- Material to process:
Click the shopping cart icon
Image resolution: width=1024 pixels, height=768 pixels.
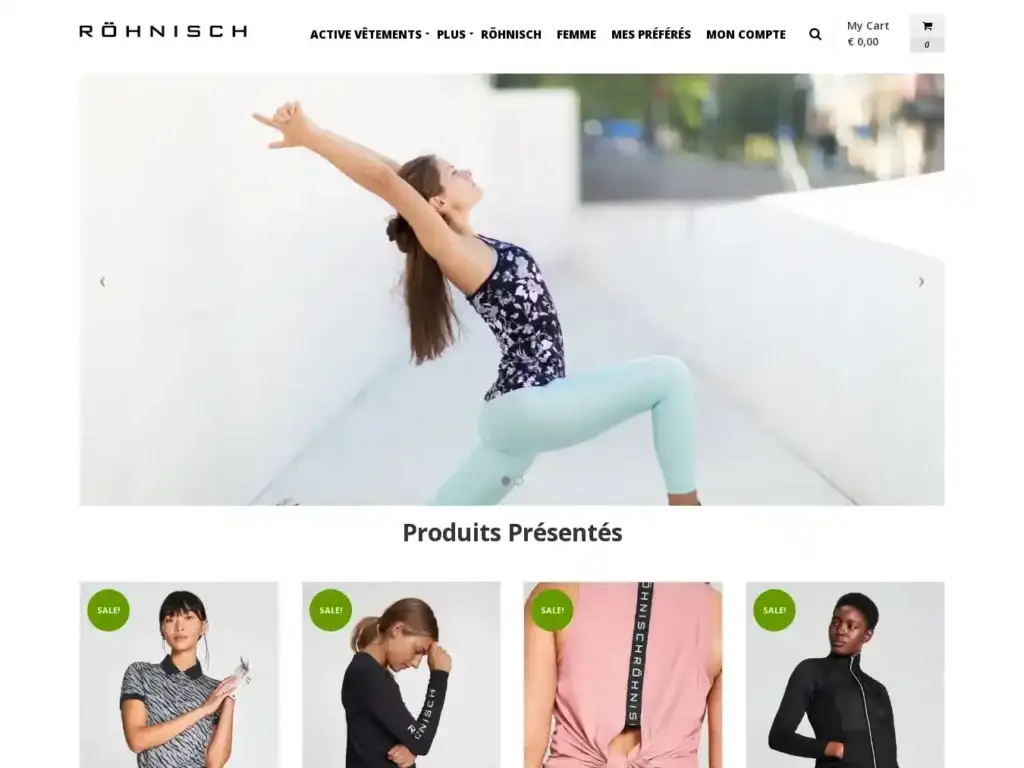click(927, 26)
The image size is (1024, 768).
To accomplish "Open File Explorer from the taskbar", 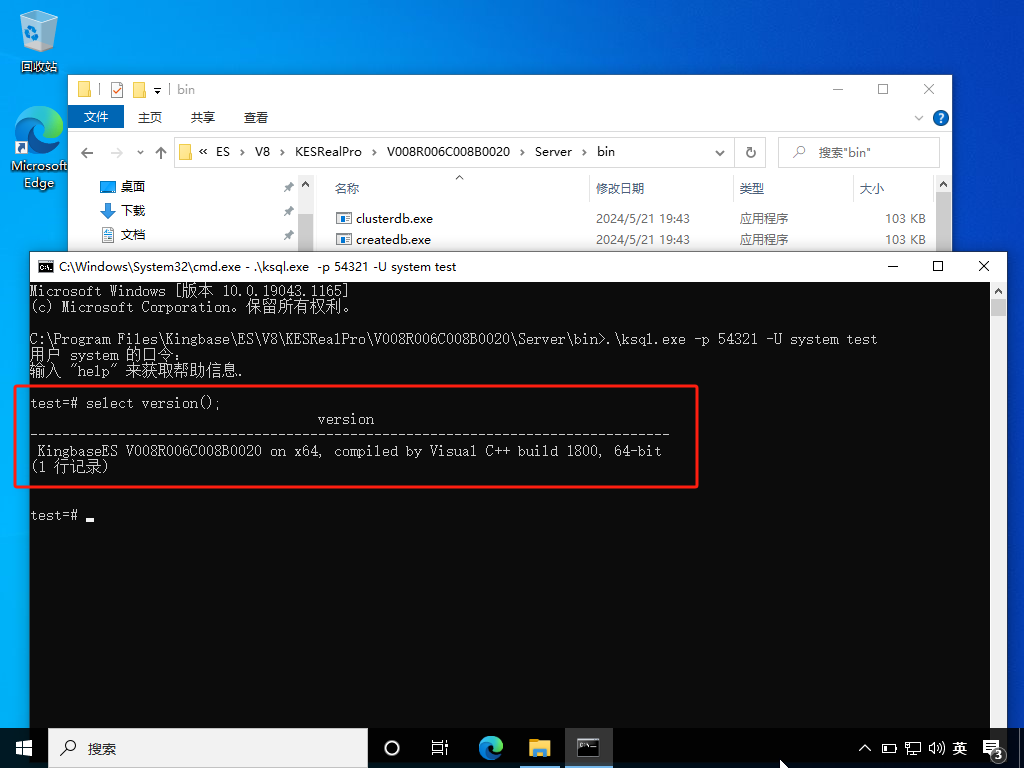I will tap(539, 748).
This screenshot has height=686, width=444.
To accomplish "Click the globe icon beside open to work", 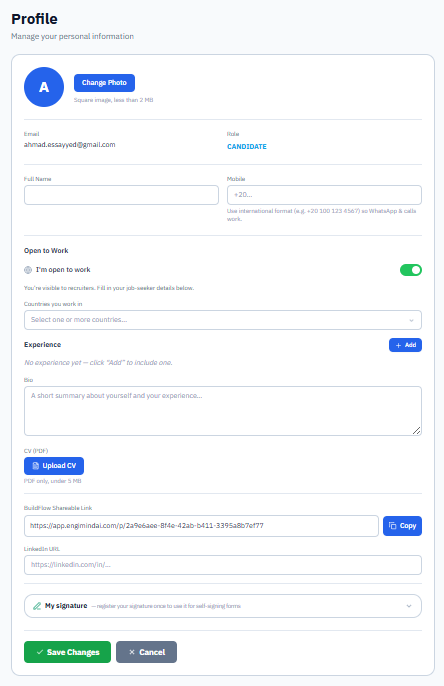I will (x=28, y=270).
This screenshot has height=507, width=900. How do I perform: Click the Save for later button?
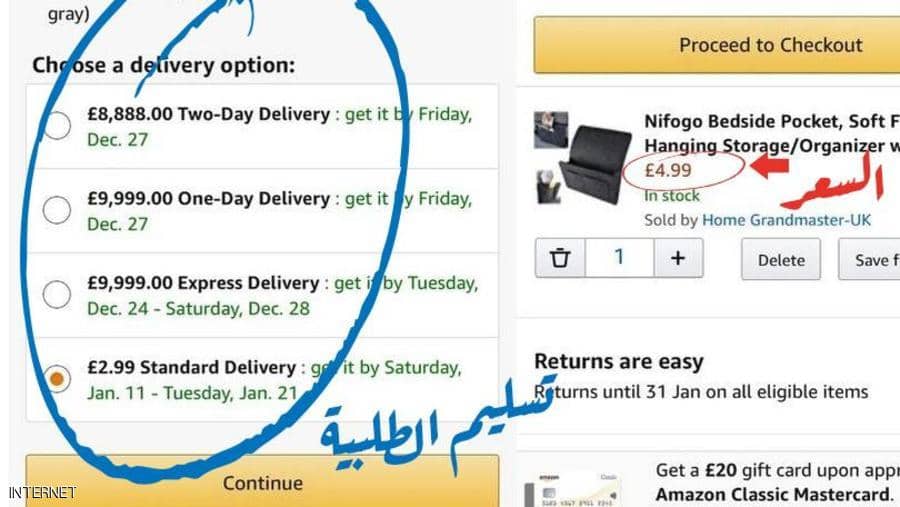coord(869,260)
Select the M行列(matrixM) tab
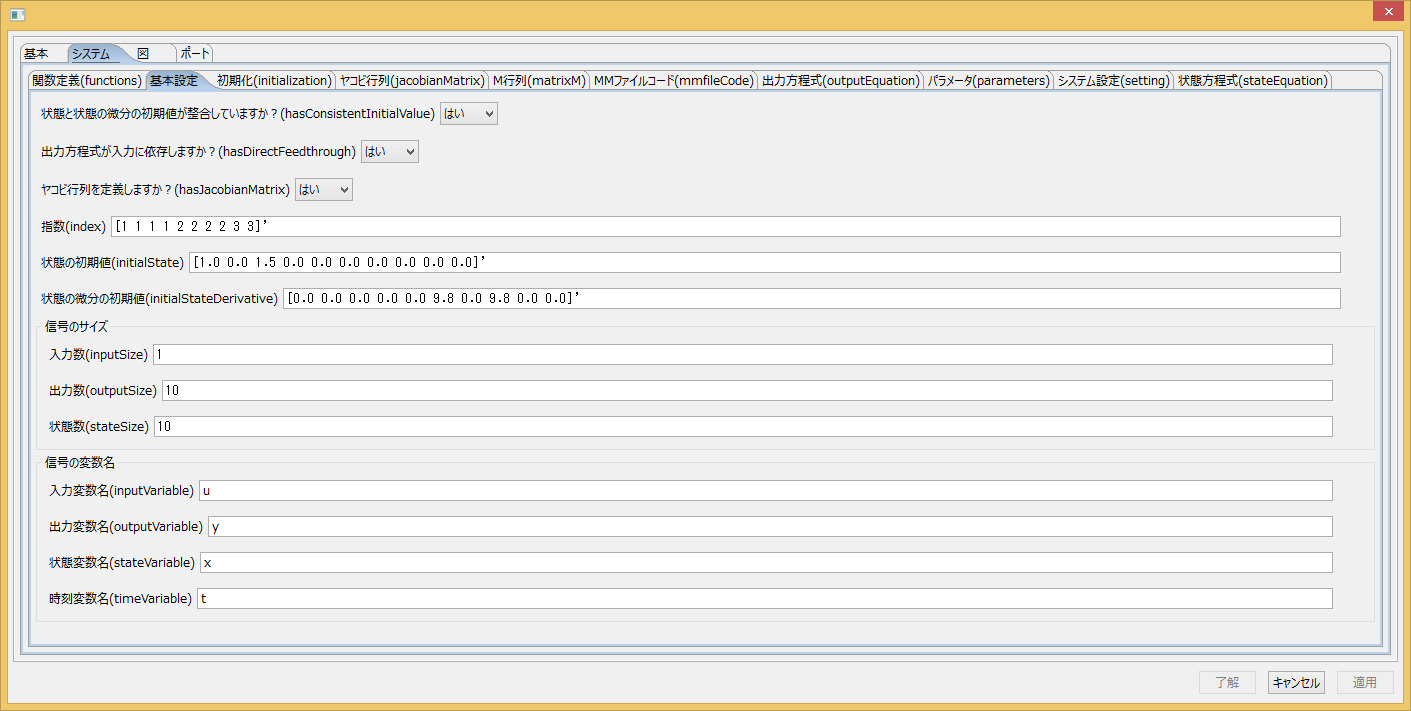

- Exercise prompt: Return the lines from the one containing "This screenshot has height=507, width=900." through the last line of the records, both included, exactly as written and with no pictures.

- Solution for this problem:
This screenshot has height=507, width=900. How do I perform: Click the Save for later button?
coord(869,260)
Select the M行列(matrixM) tab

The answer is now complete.